Si entendemos la teología como una disciplina que trata de profundizar en el conocimiento de Dios partiendo de la revelación divina y con la razón iluminada por la fe, podríamos decir que el ID no entra en diálogo con ella directamente. El ID repite insistentemente, aunque a veces lo desmiente con afirmaciones como las de Dembski reproducidas anteriormente, que no presuponen nada que no venga dado por la experiencia empírica respecto a la inteligencia que diseña los sistemas. Afirman, por tanto, que su punto de partida es la experiencia empírica y se rechaza, además, la adhesión a una fe previa. Entre sus filas militan personas de credo diverso. La mayoría son cristianos protestantes, hay también católicos, y cuenta con algunos no creyentes.

El ID, en cambio, tiene conexión clara con una teología natural, es decir, con la que se ocupa del conocimiento de Dios que podemos desarrollar con la exclusiva ayuda de los principios racionales y sin la ayuda de la fe. Pero si tiene conexión con la teología natural, también la tiene con la teología basada en la revelación. Los desarrollos que esta última hace son también racionales y asumen todo lo que podemos conocer sobre Dios con las fuerzas de la razón. Nos interesa en este punto, por tanto, abordar un análisis del ID desde el punto de vista de la Metafísica, sabiendo que esa crítica tiene eco teológico en los dos sentidos anteriormente aludidos.

TAREA PEDIDA | Reproduce textualmente el pasaje del texto sobre el ID y la teología que empieza en las palabras "El ID, en cambio, tiene" y acaba después de "sentidos anteriormente aludidos.". Basta con el texto sobre el ID y la teología, sin otras fuentes.

DATOS MOSTRADOS |
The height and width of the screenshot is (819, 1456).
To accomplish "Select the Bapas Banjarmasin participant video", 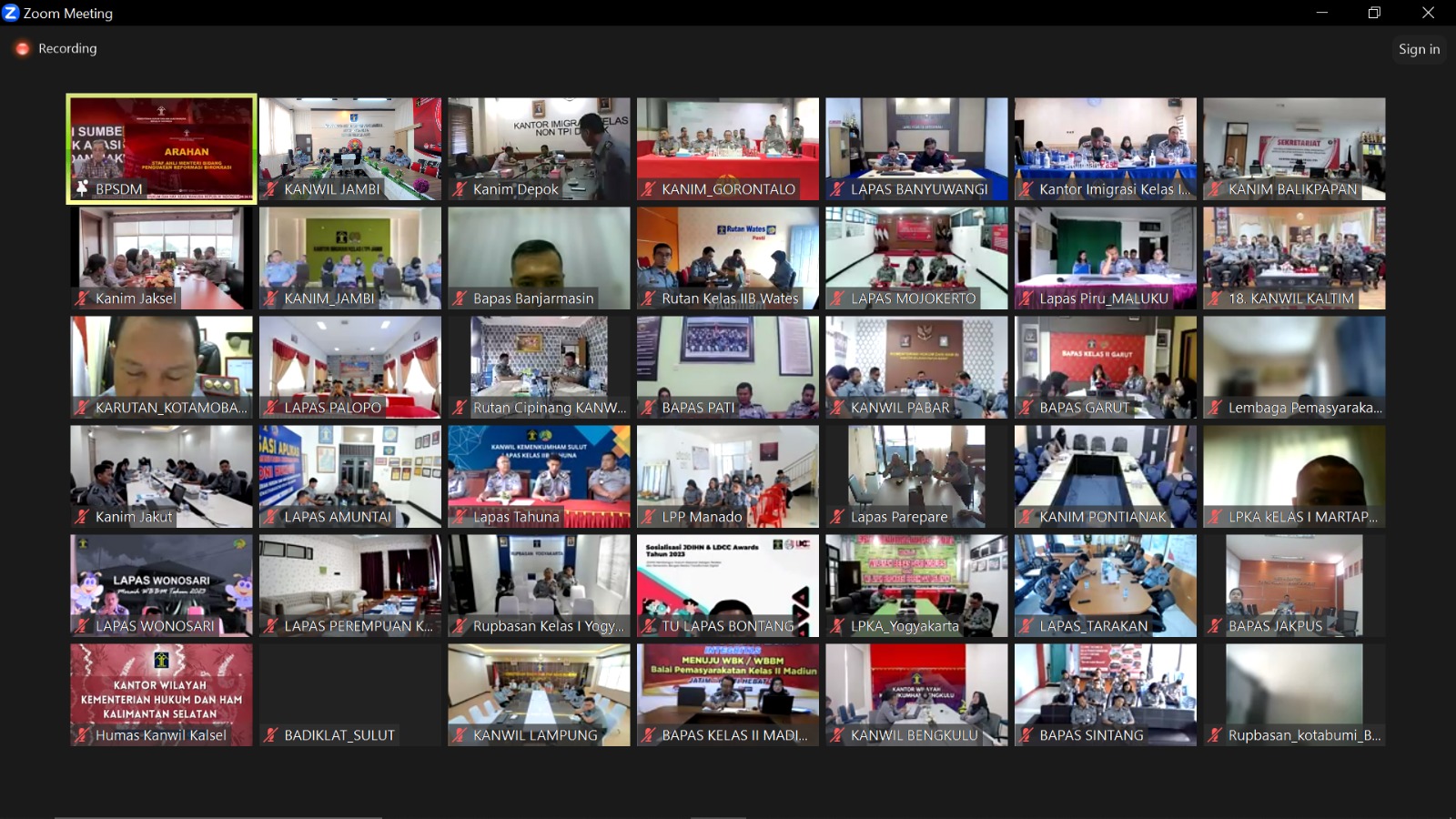I will point(538,255).
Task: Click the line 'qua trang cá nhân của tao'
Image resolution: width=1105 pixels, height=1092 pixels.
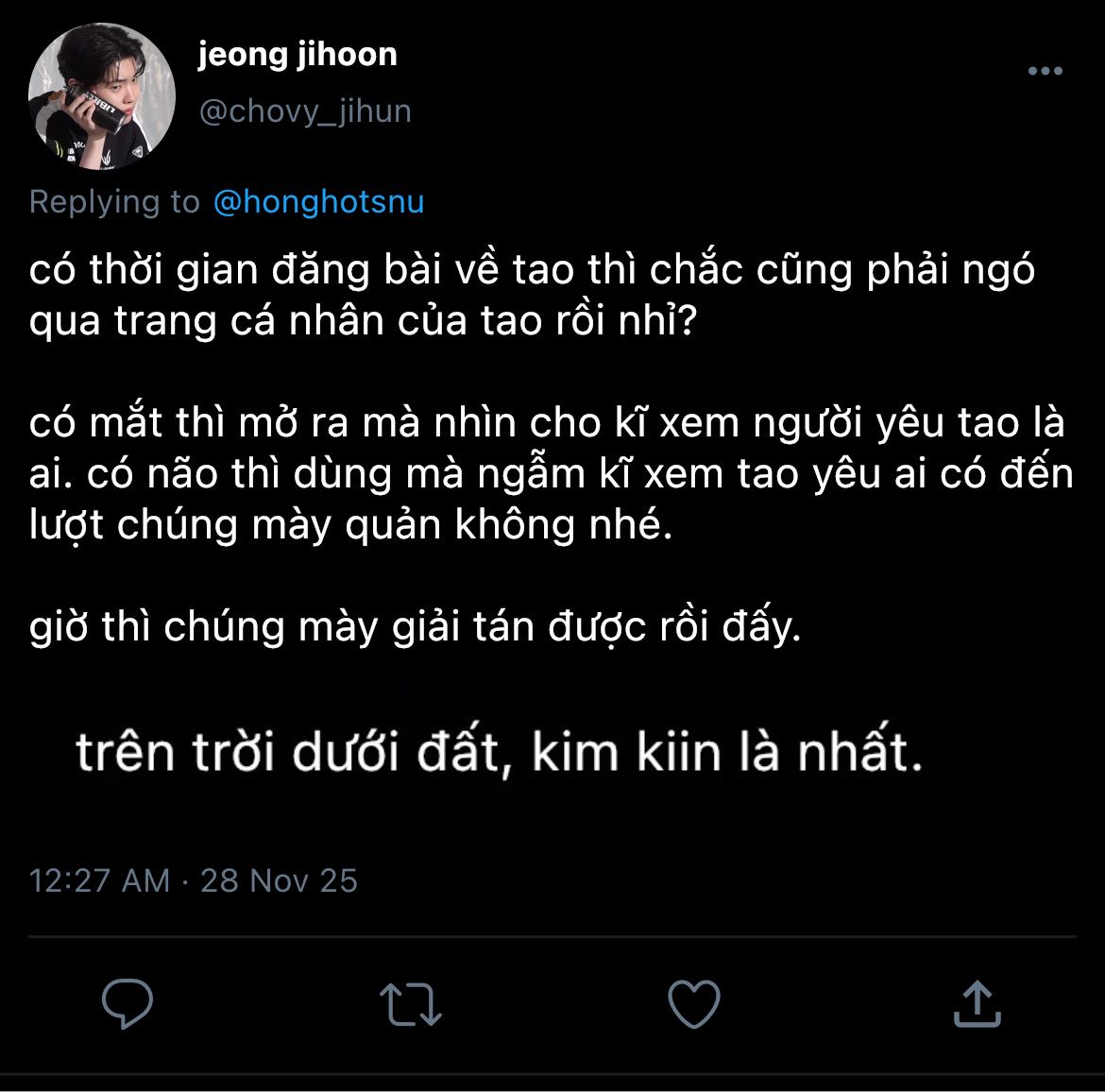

RESULTADO CORRECTO |
El ID, en cambio, tiene conexión clara con una teología natural, es decir, con la que se ocupa del conocimiento de Dios que podemos desarrollar con la exclusiva ayuda de los principios racionales y sin la ayuda de la fe. Pero si tiene conexión con la teología natural, también la tiene con la teología basada en la revelación. Los desarrollos que esta última hace son también racionales y asumen todo lo que podemos conocer sobre Dios con las fuerzas de la razón. Nos interesa en este punto, por tanto, abordar un análisis del ID desde el punto de vista de la Metafísica, sabiendo que esa crítica tiene eco teológico en los dos sentidos anteriormente aludidos.